I really expected the storyline to go in one direction, but it went a little differently and that differently absolutely blindsided me. It hit me so hard and so unexpectedly, it was nearly impossible for me to read this without a massive level of bias because it had such strong echos of some of the most difficult and painful events in my life. No. The events in the book do not mirror mine in any way, it is more the underlying themes of family and feelings of betrayal and fault and blame.
I almost could not get past the first half of this book because it made me angry and I wanted to scream at the characters and what kinds of horrible people they were for treating people they are supposed to love in such horrible ways. If this had been a physical book rather than an ebook, I would have been sorely tempted to start ripping out pages and setting it on fire. I wanted to throttle the main character for allowing those family members to continue to create gouges in her heart and soul and sense of self by laying the responsibility for mending a horrifically awful rift at her feet when it wasn’t her actions that caused that rift. All of this along with me fighting off tears and emotions that were so utterly unexpected.
I was forced to put the book down and go to bed, but I was kind of a mess. It took me a while to really examine my reaction and why it it was so visceral. It was just a book. The story wasn’t my story. It really wasn’t all that close. So why?
It dawned on me that my need to rage at the main character was, in some sense, a need to rage at past me. The reaction to those fictional family members are a whole host of left over feelings about the people in my own family. Characters with such similar traits as those people, the self-centeredness and lack of any desire to accept responsibility for their own actions. The whole story raked hard across deep, emotional scars I believed to be healing but are not nearly as healed as I thought or hoped. I think I was already a little raw from other discussions this week and the timing of this book was just really bad.
Several times, I really thought it would be best if I just set the book aside and not go on as I had a feeling it would infuriate me how these situations were handled and played out. I didn’t and I kept reading, needing or hoping for… I don’t know… some sense that I am not alone in how I feel, I think, or even some validation. In the end, I didn’t really get that.
Things I felt were inexcusable or unforgivable managed to find excuses the characters could live with, but I could never image myself being able to. For me, you get to the “I know I did this horrible, awful thing, but….” you have just defeated your purpose when you added that “but.” That “but” is only an attempt to justify the horrible, to excuse it regardless of how that horrible action did any damage. Like saying the damage holds less import than the need to assuage your self with those excuses. It is all tied into my own personal feelings about all of this (feelings that I’m fully aware probably don’t fall into the accepted or the norm) and they seemed to just amplify my reaction to the book as a whole. The overnight reflection and perspective allowed me to gain some distance, but it was still a highly emotional read for me and in a way that I’m certain the author never intended.

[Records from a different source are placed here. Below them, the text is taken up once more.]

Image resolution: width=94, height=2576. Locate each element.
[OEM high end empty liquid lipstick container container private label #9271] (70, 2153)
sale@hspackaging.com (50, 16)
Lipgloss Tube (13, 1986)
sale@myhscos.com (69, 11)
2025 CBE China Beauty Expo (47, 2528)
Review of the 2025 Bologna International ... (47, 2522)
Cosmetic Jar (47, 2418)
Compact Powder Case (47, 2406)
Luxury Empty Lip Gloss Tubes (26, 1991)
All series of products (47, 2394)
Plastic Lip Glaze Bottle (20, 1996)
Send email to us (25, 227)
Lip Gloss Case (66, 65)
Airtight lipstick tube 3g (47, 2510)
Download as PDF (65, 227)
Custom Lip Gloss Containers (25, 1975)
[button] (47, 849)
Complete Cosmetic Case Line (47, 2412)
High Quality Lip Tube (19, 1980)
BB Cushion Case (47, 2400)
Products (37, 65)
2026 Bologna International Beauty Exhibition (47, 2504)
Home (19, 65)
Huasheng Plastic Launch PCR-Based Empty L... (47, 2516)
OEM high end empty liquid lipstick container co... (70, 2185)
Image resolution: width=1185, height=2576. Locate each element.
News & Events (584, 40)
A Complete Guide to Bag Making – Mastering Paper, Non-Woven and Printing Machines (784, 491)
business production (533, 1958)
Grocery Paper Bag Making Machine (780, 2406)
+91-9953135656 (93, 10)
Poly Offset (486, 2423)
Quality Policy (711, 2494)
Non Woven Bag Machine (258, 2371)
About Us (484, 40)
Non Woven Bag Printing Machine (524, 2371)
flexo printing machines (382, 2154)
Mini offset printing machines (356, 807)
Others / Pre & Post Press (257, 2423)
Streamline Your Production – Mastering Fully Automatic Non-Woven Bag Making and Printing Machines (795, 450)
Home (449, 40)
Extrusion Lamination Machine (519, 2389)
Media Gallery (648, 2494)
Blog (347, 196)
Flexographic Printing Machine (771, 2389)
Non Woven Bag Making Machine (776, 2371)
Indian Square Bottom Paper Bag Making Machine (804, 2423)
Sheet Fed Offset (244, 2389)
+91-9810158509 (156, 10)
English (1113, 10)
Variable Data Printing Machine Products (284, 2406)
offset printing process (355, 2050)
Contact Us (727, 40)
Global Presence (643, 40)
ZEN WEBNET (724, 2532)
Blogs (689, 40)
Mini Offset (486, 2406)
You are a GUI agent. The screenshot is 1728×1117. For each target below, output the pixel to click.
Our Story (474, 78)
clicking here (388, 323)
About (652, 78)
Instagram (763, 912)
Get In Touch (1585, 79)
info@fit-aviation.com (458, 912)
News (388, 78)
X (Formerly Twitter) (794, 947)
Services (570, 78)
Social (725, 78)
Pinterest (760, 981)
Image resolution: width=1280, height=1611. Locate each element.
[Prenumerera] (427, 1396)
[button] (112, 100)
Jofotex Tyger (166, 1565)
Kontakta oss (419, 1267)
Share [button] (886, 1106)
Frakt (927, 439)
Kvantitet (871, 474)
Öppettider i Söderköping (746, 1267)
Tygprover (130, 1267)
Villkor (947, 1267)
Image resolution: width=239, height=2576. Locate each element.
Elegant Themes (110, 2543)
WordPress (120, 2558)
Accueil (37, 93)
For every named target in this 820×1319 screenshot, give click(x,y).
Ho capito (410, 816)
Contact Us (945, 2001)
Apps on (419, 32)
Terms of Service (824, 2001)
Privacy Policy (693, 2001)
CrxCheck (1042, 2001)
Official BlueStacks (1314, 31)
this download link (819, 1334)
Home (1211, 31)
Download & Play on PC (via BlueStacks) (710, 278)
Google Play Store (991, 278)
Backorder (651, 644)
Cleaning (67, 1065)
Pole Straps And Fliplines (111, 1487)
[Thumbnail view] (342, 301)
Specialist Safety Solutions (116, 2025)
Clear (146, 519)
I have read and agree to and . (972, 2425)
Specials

How do you write any kind of a review after a book that hits you like that? When nearly the entirety of your reaction is based on a gut level, personal emotional response that has nothing really to do with the book itself? On many levels, the author had to have done something well to have triggered that kind of a response, even unintentionally, but it is hard to separate. I may be able to work up a mostly honest star rating, but it would be impossible to break it down and analyze it to write anything that isn’t hugely personal, though.
I didn’t hate this book, but I really hate what it dredged up and how it made me feel. If I can force myself to step even a little bit away, I can see it was probably a really great book for other people. It just hits too close to home emotionally for me to really be able to do that.
I know I have a long way to go to ever fully heal from the damage and the holes that are left from my past experiences. I know, on a soul deep, gut level, that I have made the best choices possible for me, my kids and Hubby. Living with and healing from those choices are things that take a lot of time and life tends to get up in your face to remind you that you haven’t gotten there yet. I never expected one of those reminders to come in the form of a book.